Storefronts in Kenya and Mississippi: Combining my Two Worlds

 

Storefronts in Kenya and Mississippi, when displayed together, celebrate small business entrepreneurs around the world who provide livelihoods for their families and necessary services to their local communities.

I began this work quite naturally while exploring new cultures through the eyes of a documentary photographer brought up in the America’s Midwest. Since then, I have lived much of my life going back and forth between Kenya and Mississippi, my two worlds.

I find small shops fascinating, with the use of glorious color, singular signage, and creative artwork to advertise their services, and particularly their unmistakable made-by-hand style. In Kenya the artists even sign their work on the shops.

 

The pairing of the shops come together almost effortlessly by color, composition, and subject matter. Sometimes it is not obvious which is from Kenya or Mississippi. But as we look closer, we start seeing the cultural connections and differences.

It’s a delectable feast for the eyes appreciating what we often no longer notice in our daily lives and local communities. Then we notice the Dollar General store, a sign of what’s changing. The pervasive global influence of the big box, corporate world results in fewer small shops with unique signage. This is happening even in underdeveloped economies, like Kenya, bringing more pressure on the survival of small local businesses.

 

By photographing these shops, I pay tribute to them wherever they are and the changes they are facing. They are a testament to the human spirit of survival in difficult circumstances and the universal desire to be creative. As lifelines of needed services, they serve as local gathering places for conversation and entertainment while visually enlivening the urban environment for all who live there. -Betty Press

BIO:

Betty Press is a documentary photographer now living in Hattiesburg, Mississippi.

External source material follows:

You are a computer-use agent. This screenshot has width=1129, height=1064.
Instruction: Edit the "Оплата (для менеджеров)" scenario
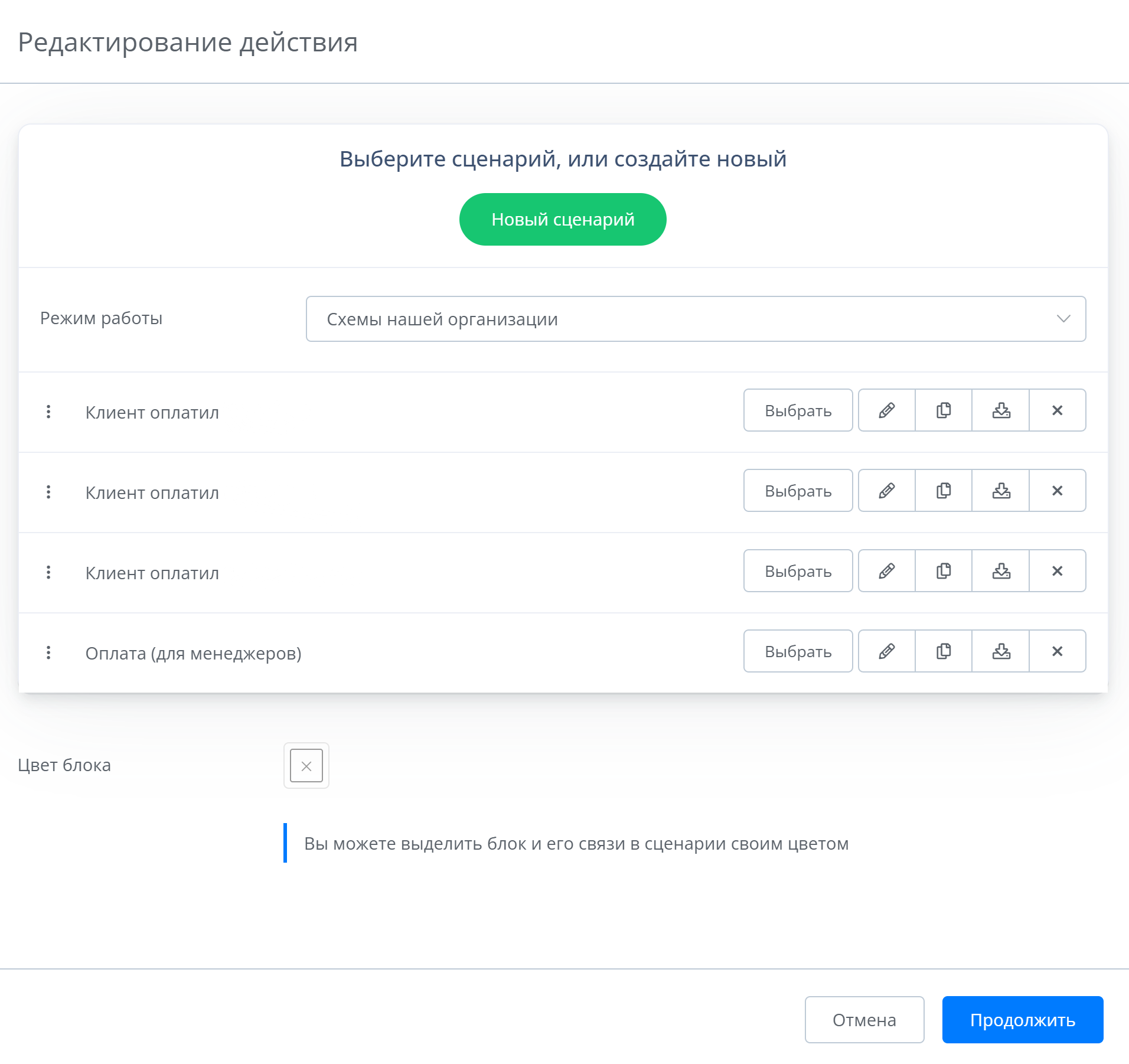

For the last 10 years she has been documenting the black and white relationship in her state.  Finding Mississippi has been widely exhibited and included in many public, as well as private collections.

She is well known for her photographs taken in Africa where she has lived and worked for many years. In 2011 she published an award winning photobook; I Am Because We Are: African Wisdom in Image and Proverb.

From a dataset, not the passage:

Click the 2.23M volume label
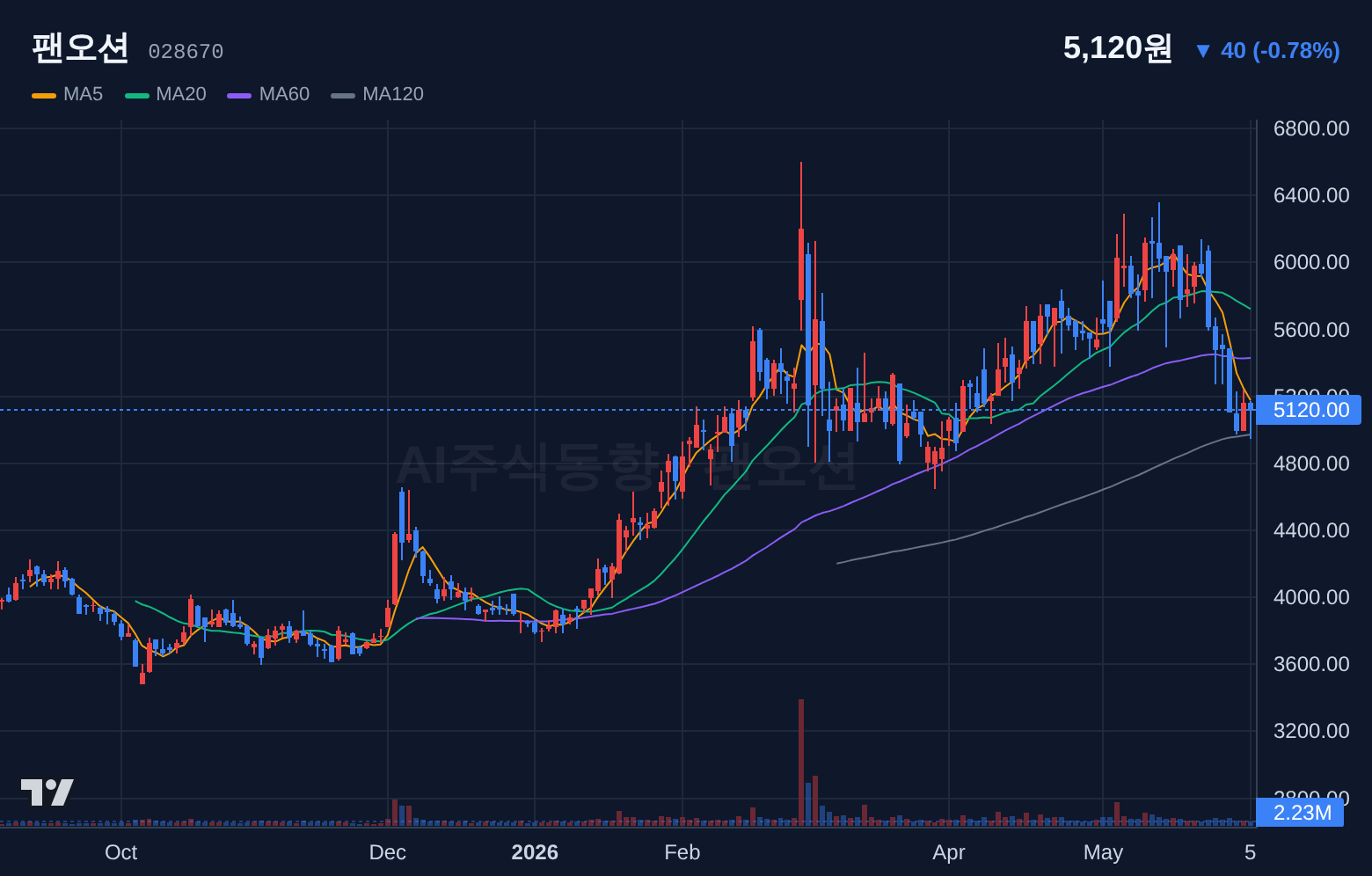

Since August 2019 she has been returning to Kenya to work on projects documenting urban culture and social injustice in the informal settlements of Nairobi.  Her latest project concerns families affected by excessive police violence in Nairobi’s informal settlements: THEY WERE US:  Stories of Victims and Survivors of Police Brutality in Kenya. Storefronts of Kenya and Mississippi is a welcome respite to documenting such tragic stories of injustice.